Copy the records below word for word, from the line containing "Viewport: 418px width, 509px" up to and including the line containing "Action: pyautogui.click(x=176, y=67)".

## BEGIN EXCERPTED DATA

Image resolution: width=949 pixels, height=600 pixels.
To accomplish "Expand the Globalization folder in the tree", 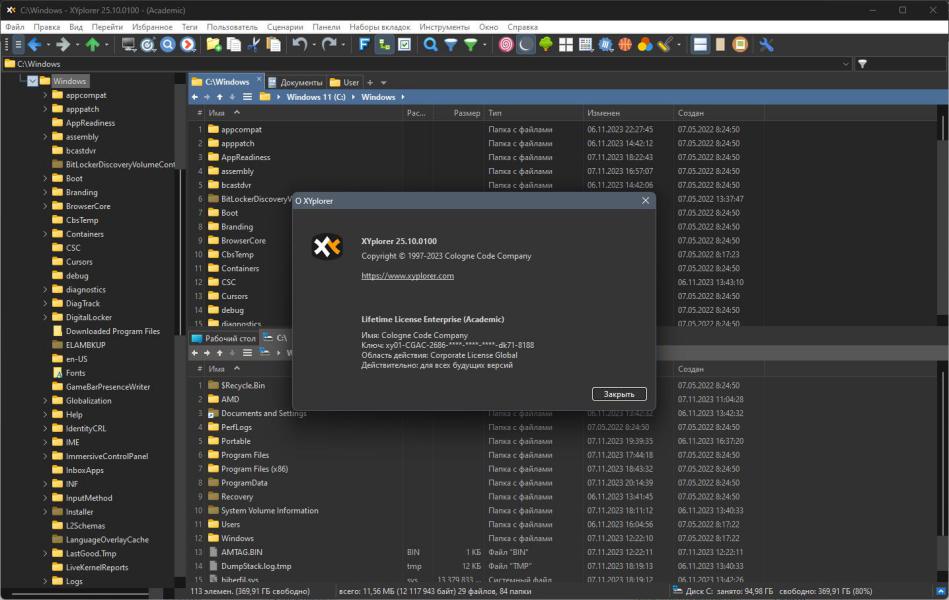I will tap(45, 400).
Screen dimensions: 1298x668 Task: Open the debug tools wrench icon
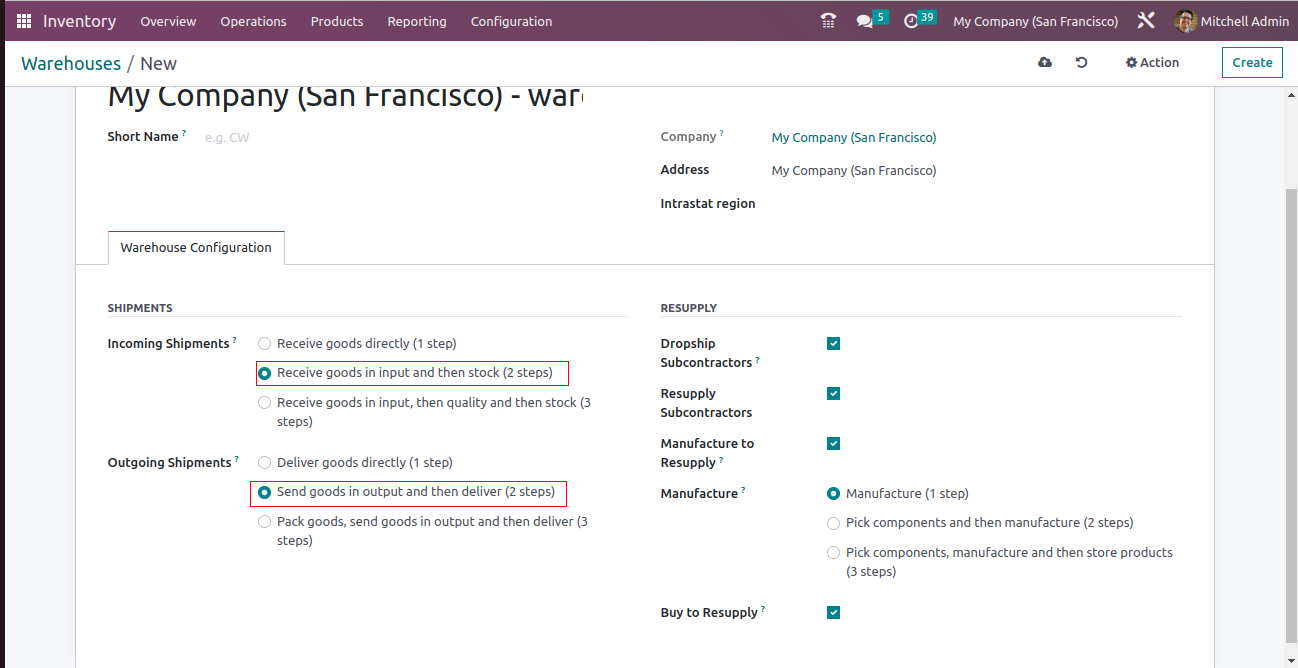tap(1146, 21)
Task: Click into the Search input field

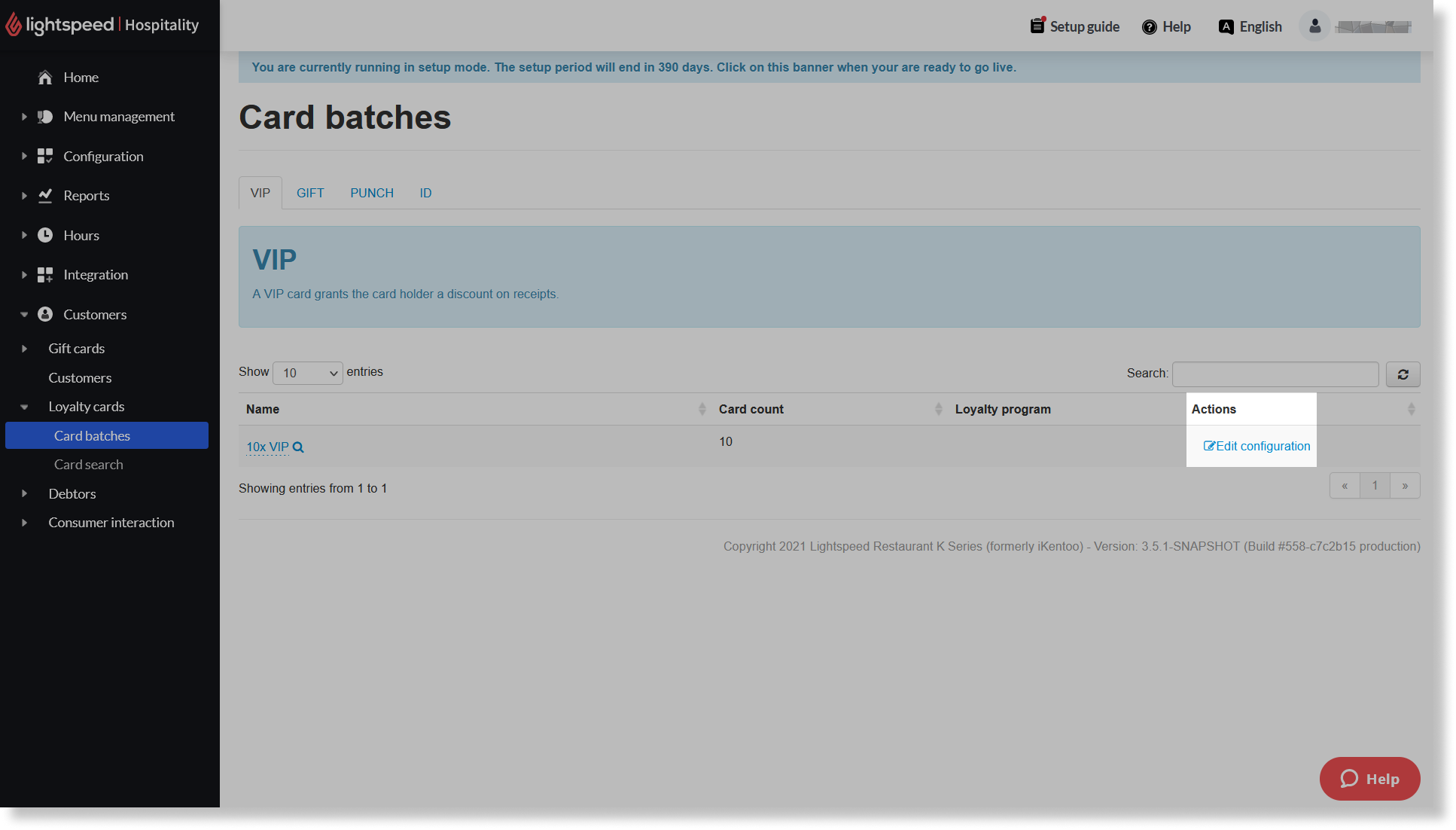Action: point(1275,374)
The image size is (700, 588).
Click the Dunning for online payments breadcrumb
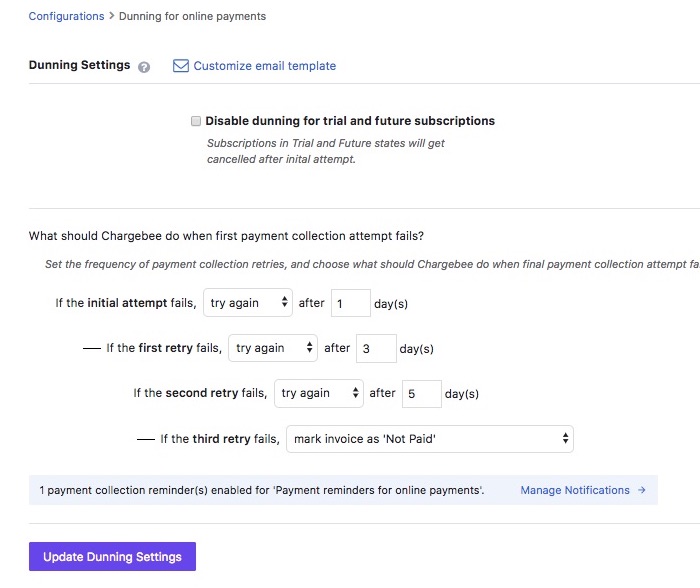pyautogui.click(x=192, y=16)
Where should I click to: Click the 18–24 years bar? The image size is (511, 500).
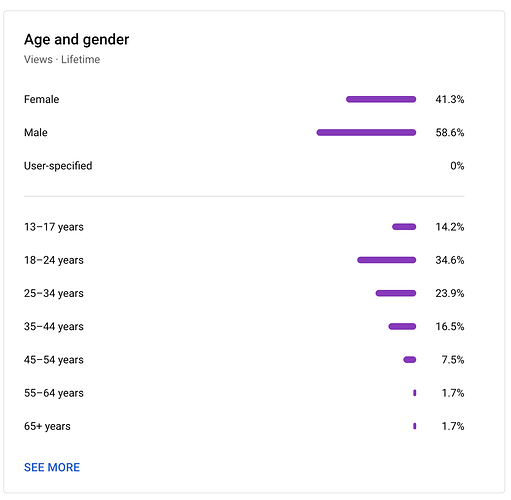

## END EXCERPTED DATA
## BEGIN EXCERPTED DATA

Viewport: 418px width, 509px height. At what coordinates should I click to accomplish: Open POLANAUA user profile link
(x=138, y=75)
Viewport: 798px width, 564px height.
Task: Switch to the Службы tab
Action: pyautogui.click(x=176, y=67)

## END EXCERPTED DATA
## BEGIN EXCERPTED DATA

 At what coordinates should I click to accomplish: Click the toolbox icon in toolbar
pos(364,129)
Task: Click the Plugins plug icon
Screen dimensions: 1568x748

## END EXCERPTED DATA

— EXPECTED ANSWER —
Viewport: 418px width, 509px height. At what coordinates should I click to accomplish: Open POLANAUA user profile link
(x=138, y=75)
Viewport: 798px width, 564px height.
Task: Switch to the Службы tab
Action: pyautogui.click(x=176, y=67)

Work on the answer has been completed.